It is difficult to imagine that a politician, political party or government would arrive at a decision to sell military products to a place as chaotic as Pakistan without considerable pressure from industry lobbyists.
Those lobbyists and their owners being the same folks who later provide seats at boardroom tables to said politicians once they end their public service.
I’ve read several accounts of the proposed deals from various MSM sources and not one of them – as yet – has mentioned the industry role (Stratfor’s quote of approval aside) or really asked any obvious questions such as:
– Is it a good idea for Canada to be brokering military products deals in extremely volatile parts of the world? (Amnesty International quote of disapproval aside)
– Whose idea is this?
– Are there any safeguards against this becoming a slippery slope into wholesale arms dealing?
– What lobbying has been done on this issue?
and most importantly:
– Is there any evidence or suggestion that policy is being driven by the industry and their lobbyists?
In other words, who benefits on this end and how cozy are they with our government?
I’m sorry, this is just too big an issue to leave to right-wing business and a bunch of politicians who are likely already sizing up opportunities for their own main chance after the Harper government falls.
I hope to dig up a little more information on the Lobbyist issue, but til then, here are a few links to news articles where they ask few questions and provide little in the way of pertinent background.

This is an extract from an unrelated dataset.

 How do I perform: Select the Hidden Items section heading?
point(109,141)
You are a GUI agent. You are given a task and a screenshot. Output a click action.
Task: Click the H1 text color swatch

As usual, it looks like the MSM are not reporting the entire story.
Updated – Stratfor is an Austin, Texas based private firm specializing in world intelligence analysis. It’s not clear why Stratfor and not a Canadian equivalent would surface in this story. It also seems that Stratfor has – at best – a rather questionable reputation with those not enamoured with a Neo Con world view.
Apparently the reporter also considers Stratfor as a right wing viewpoint given the juxtaposition with AI, so at least I’m not imagining that.
I know, I know, Amnesty International on the left, Stratfor on the right. Fair and balanced, right?
The question is – why should we believe anything a spokesman for Stratfor has to say about this.
Perhaps Stratfor has only what is best for Canada at heart.
Updated – The Canadian military have recently begun using the weaponized CU-170 Heron UAV in Afghanistan. The Heron seems to be a joint Canada/Israel effort based on the original Israeli design. McDonald Dettwiler is the Canadian company involved.
In TheRecord.com article the writer states:
Pakistan would like the chance to purchase Canadian products such as flight simulators, night-vision goggles and unmanned drones in its fight against the militants.
Seems the writer is asserting the relative innocuousness – the harmlessness – of the military products in question. It all sort of sounds like War Game stuff – just safe, clean military hardware. Nothing dangerous here at all.
Maybe they aren’t referring to the weaponized Heron but rather the pinpoint cargo delivery systems built by MMIST – Mist Mobility Integrated System Technology Inc. located in Ottawa.
You’ve got to admit – the technology is awesome cool.
But then Minister of National Defense Peter McKay also said this:
“Doing military business in the future and trade in particular is something that is under consideration,” MacKay said after meeting with president Asif Zardari. He added, however, “we’re not there yet.”
If it’s the weaponized CU-170 Heron UVA that Canada would be “trading” then yeah, I’d say we’re pretty much there already.
But even if its something like the MMIST systems, comments like this in therecord.com piece make you stop and think :
As Pakistan’s military continues pounding Taliban fighters, MacKay said Canada would consider requests from Pakistan to buy Canadian military products.
I’d say the Harper government is prepared to barrel down that slippery slope with no more than a Neo Con’s consideration for possible consequences.
Updated 05.22.09 – Defense Minister McKay’s musings on military products sale to Pakistan have now been contradicted by an aide from the office of Foreigm Affairs Minister Lawrence Cannon:
An aide to Foreign Affairs Minister Lawrence Cannon said the ban will not be lifted.
“Canada’s policy regarding military exports to Pakistan remains unchanged,” said Catherine Loubier, Mr. Cannon’s communications director.
She added: “Was it considered? No. There are no plans to lift restrictions on the arms sales ban with Pakistan.”